The company I use have an option for monthly pieces for $200 a month, but you need to ask if they have other options as I don't think its widely advertised. 

You usually get 3 every quarter and four quarters a year so you always have spares for emergencies.

----------


## EdinLA

I dont believe you need a new unit a month. My stylist and other members agree that a unit could last you 3-4 months if its well maintained. With this said, my stylist does cut online units, but charges $200 for the cut and bond. Its an insurance price in case they damage the unit and need to replace it with one of their own.

----------


## Dfaru94

I've seen a British company advertise 6 systems a year for less money than that (equivalent in British money), so I don't know if you can find American companies doing the same.

I'm in agreement with EdinLA. I am very surprised that these companies are saying you need a new system every month. I'm not a system wearer yet, but that seems dishonest and a borderline con going on what I've seen elsewhere. I've seen people talking about having the same system last for 6 months or more before, occasionally even up to a year with the right maintenance. I personally know a guy in The UK who has a small local hair system salon, and his systems last his clients months.

----------


## grincher

There's no right or wrong way.
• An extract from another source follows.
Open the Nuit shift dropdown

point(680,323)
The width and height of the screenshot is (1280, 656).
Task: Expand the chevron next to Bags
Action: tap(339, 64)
At the extremes, I have spoken to a guy that has the same piece for 2 years and another than changes every month.

It all depends on what you are willing to spend, your care and lifestyle.

I use to be happy to get 14 months out of a lace piece, but now I will keep one no longer than 6-months so its always in peak condition. To me that's more important than saving a few hundred pounds. The decision is due to a job change making me much more high profile.

----------